Okurla Ses ve Kök adlı bilinç akışı tekniği ile yazılmış hem sıralı hem de bağımsız okunabilecek romanlarıyla buluşan senarist ve yazar Vildan Çetin, Kutsal Hayat Üçlemesi’ni Fihrist Kitap tarafından yayımlanan Ama adlı son romanı ile tamamladı. On bir yıl sonra yayımlanan yeni romanı 1990’lı yıllarda geçiyor. Aile ve geçmiş ile hesaplaşma, saplantılı duygular, nefret, kıskançlık, cinsellik ve geçmişe duyulan özlem temalarıyla yoğrulan karakterleri Selin, Ece, Erdal ve Talat Kavak ile okuru buluşturan Vildan Çetin, Ama’da tüm karakterlerini kıyasıya bir şekilde birbiriyle hesaplaştırıyor. 90’ların Türkiye’sini başarıyla anlatırken günümüz aile, iş ve dostluk ilişkilerinin nasıl kurulduğu sorularına da yanıt veren Çetin, hem bilinç akışı gibi zor bir teknikle yazılmış ona yerli Virginia Woolf unvanını kazandıran edebi tadı artırıyor, hem de her kuşaktan okura seslenmeyi başarıyor. Kutsal Hayat Üçlemesi, özellikle zorlu metinler okumayı tercih eden edebiyat okurunu hedefliyor. Vildan Çetin, genç ve edebiyata meraklı okurun da hayata bakışını değiştirecek, onları has edebiyatla tanıştıracak ve sinemasal özellikleriyle edebiyatta uzun yıllar kalıcı olacak önemli bir yazar.

İYİ METİNLER, İYİ KARAKTERLER GİBİ DEFOLU OLANLARDIR

Sorularımızı yanıtlayan Vildan Çetin, Kutsal Hayat Üçlemesi’nin son romanı Ama hakkında “Ama‘da mükemmel karakterler yaratmamak için, her karakterin üstünden defalarca geçtim. Hayat şaşırtıcı derecede defoluyken metin sıkıcı derecede mükemmel olamaz. İyi metinler, iyi karakterler gibi defolu olanlardır” ifadelerini kullandı.
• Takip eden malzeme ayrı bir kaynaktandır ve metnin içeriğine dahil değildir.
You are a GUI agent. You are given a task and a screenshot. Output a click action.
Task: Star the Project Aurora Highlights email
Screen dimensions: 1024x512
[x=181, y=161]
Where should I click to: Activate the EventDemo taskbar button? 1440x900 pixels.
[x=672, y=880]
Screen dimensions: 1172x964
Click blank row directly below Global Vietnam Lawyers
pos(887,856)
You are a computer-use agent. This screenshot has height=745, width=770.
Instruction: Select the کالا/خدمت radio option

Yazar ve senarist Vildan Çetin

Okuyucudan Bilgi Sakladım

Erdinç Akkoyunlu: Kutsal Hayat Üçlemesi’nin son halkası Ama adlı romanın yayınlandı. Ses hemen sonrasında Kök romanların yayınlandı. Ama isimli yapıtının romanının okurla buluşması ise iki romana kıyasla neden bu kadar uzun sürdü? Üçlemeyi bitirme sancısı mı, yayımlanmanın getirdiği zorluklar mı yaşadın?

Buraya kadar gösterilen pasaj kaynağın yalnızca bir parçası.